# Action item:
Pictures stay out of the output. Return exactly the lines below from the one with "Viewport: 650px width, 508px height." down to the one with "The image size is (644, 547).", both included, and nothing more.

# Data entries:
•••
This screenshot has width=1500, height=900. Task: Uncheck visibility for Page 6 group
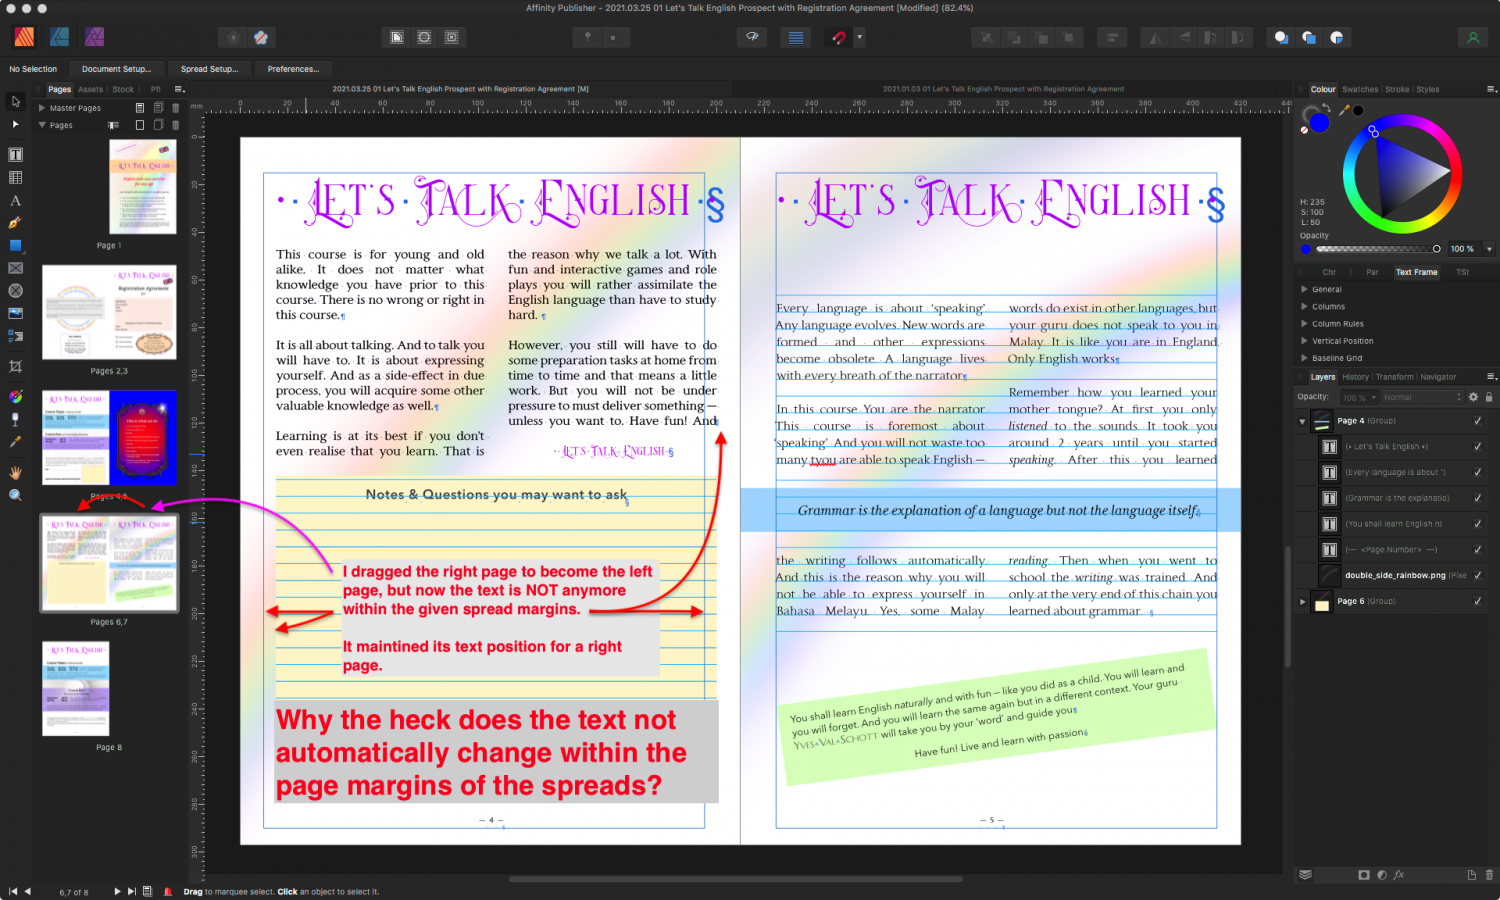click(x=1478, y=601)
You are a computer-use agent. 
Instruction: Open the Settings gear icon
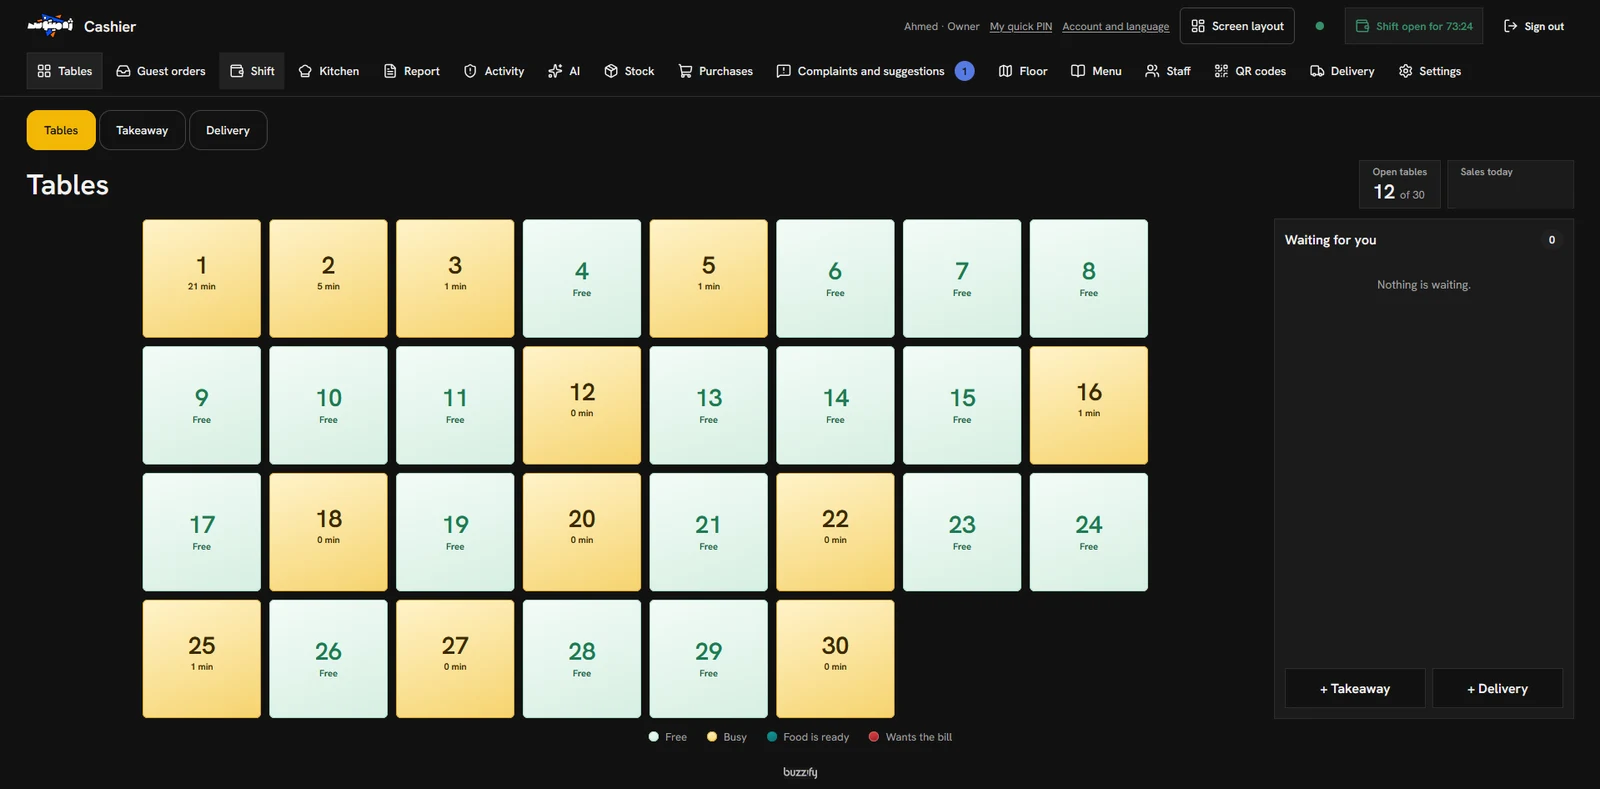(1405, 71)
•••
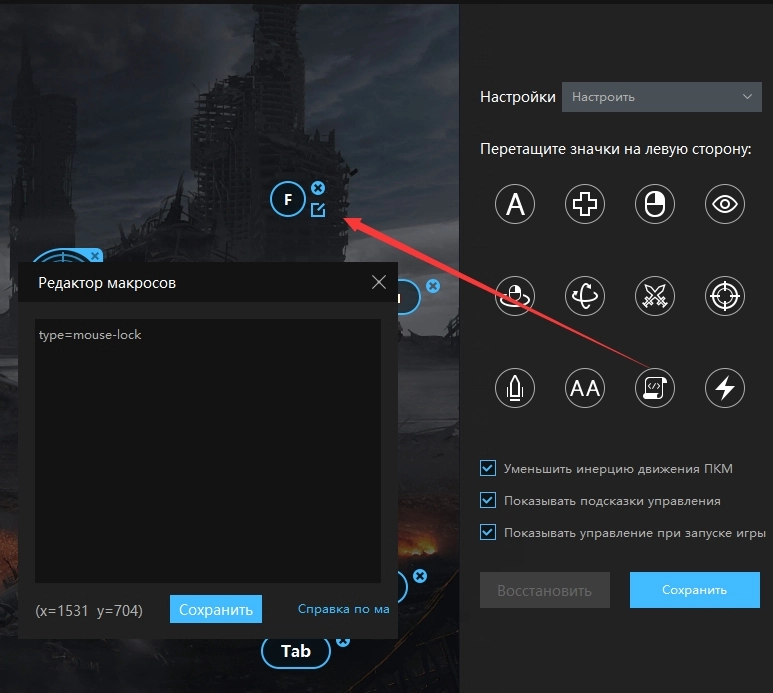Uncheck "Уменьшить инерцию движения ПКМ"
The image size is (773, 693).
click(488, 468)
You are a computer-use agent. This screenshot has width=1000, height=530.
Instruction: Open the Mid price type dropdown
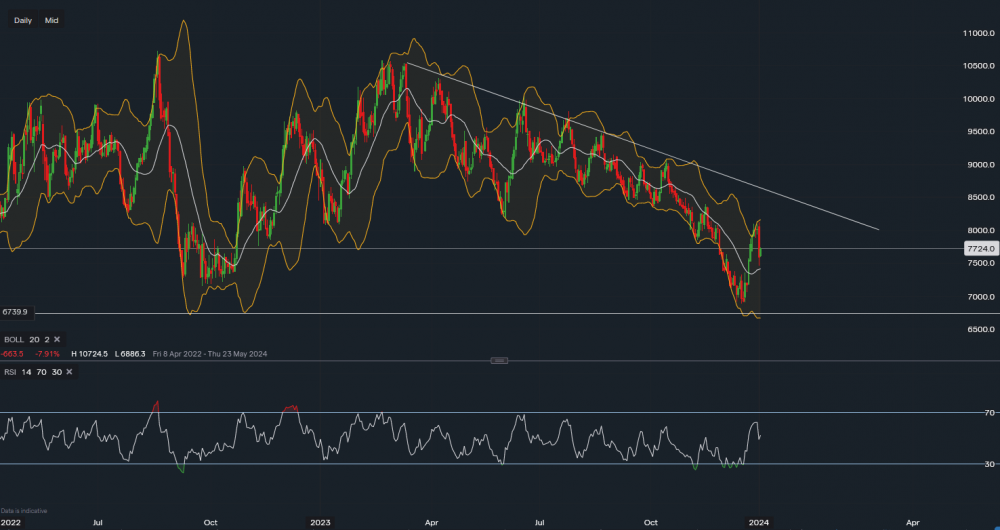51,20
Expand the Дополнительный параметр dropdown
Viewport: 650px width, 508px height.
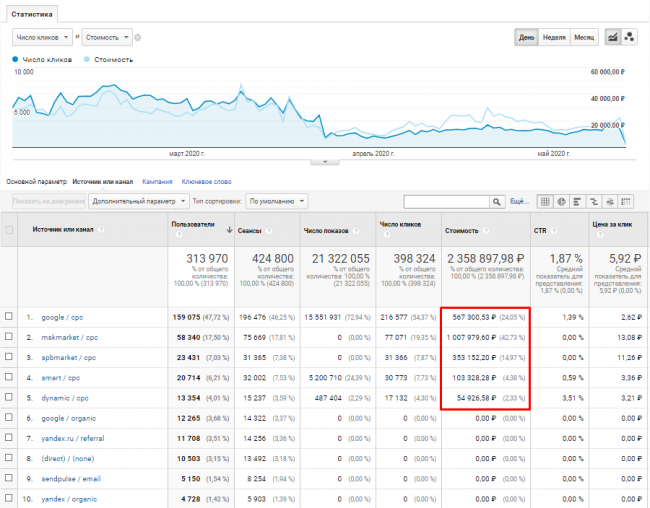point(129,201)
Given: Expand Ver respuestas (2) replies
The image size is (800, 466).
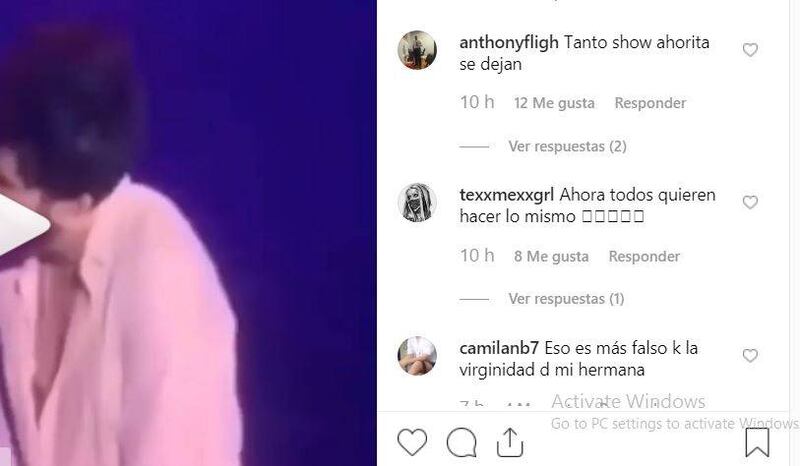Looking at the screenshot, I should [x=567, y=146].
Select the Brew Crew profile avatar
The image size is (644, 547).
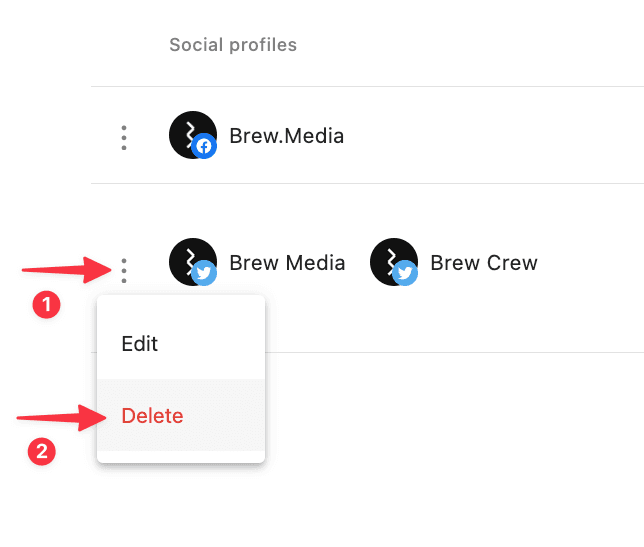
•••
# Result of the exercise:
Viewport: 650px width, 508px height.
point(129,201)
Given: Expand Ver respuestas (2) replies
The image size is (800, 466).
Looking at the screenshot, I should [x=567, y=146].
Select the Brew Crew profile avatar
The image size is (644, 547).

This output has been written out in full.